When you become a father your first thoughts are probably not focused on your legal rights as a father. Sometimes relationships do not progress as once believed and fathers in Texas and outside of Texas are forced to think about fathers' rights. In some circumstances, fathers are forced to think about their rights as fathers in foreign jurisdictions outside of the United States. One American father who lives in Japan has ridden his bike 1,500 kilometers to raise awareness about fathers' rights and child custody.
The American father has a 6-year-old son and lives in Japan, and the 45-year-old American father has been separated from his son's Japanese mother since the boy was age 2. In Japan one parent is given sole custody and normally the parent that receives sole custody is the mother. For many sons and fathers in Japan the father-son relationship often stops when the parents break up.

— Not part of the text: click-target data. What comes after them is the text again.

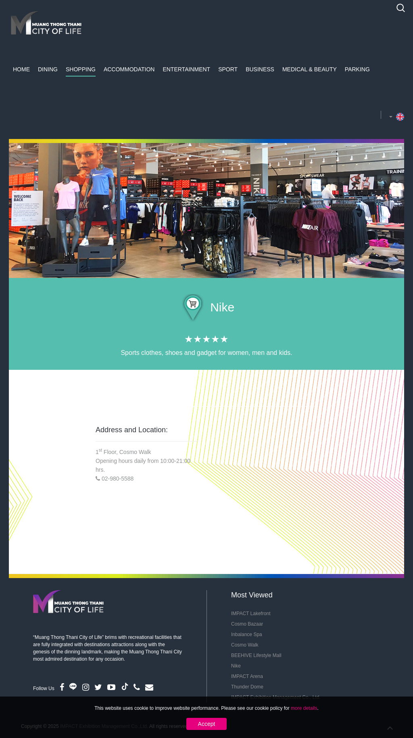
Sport (228, 69)
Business (260, 69)
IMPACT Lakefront (251, 613)
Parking (357, 69)
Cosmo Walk (245, 645)
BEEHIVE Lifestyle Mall (256, 655)
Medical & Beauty (309, 69)
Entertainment (186, 69)
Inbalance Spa (246, 634)
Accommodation (129, 69)
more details (304, 708)
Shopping (81, 69)
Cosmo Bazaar (247, 624)
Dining (48, 69)
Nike (236, 666)
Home (21, 69)
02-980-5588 (117, 478)
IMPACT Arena (247, 676)
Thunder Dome (247, 687)
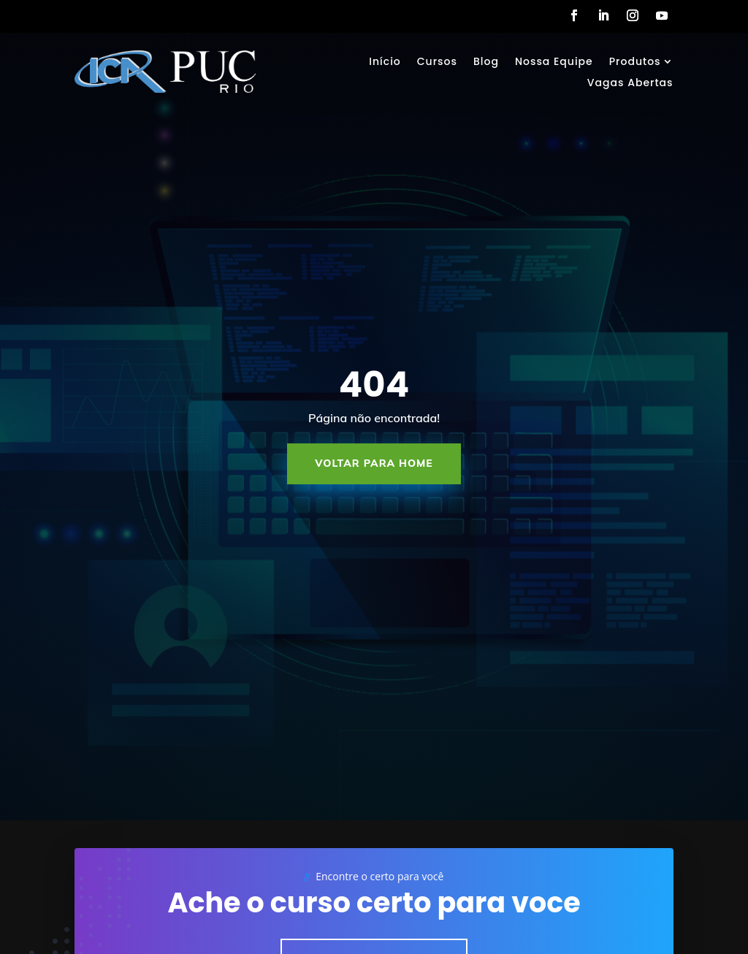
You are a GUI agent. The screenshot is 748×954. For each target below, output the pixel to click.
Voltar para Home (374, 463)
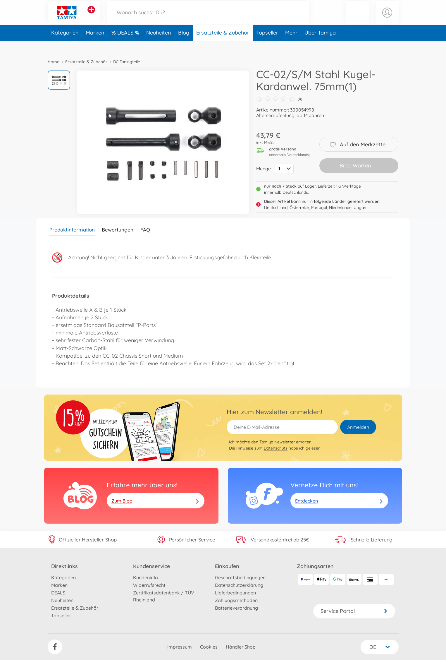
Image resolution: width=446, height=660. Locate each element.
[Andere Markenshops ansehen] (91, 16)
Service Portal (354, 611)
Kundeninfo (145, 577)
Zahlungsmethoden (236, 600)
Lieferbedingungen (235, 593)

Fortunately, the American father is allowed to see his son but only gets to visit his son for five hours every six weeks. The five hours of visitation time was the maximum allowed under the father's divorce settlement and the American father only learned about Japanese child custody law halfway through his divorce proceedings. In order to visit his son, the father takes an overnight bus.
The father would prefer the system to be similar to the American system where parental rights are more equal. To raise awareness about the issue, the father rode 1,500 kilometers on his bike and spoke with government officials about the issue along the way. He advocated for officials to support Japan's implementation of the Hague Convention which is an international treaty that guarantees parents equal access to their children.
This is one father trying to expand the rights of all fathers everywhere.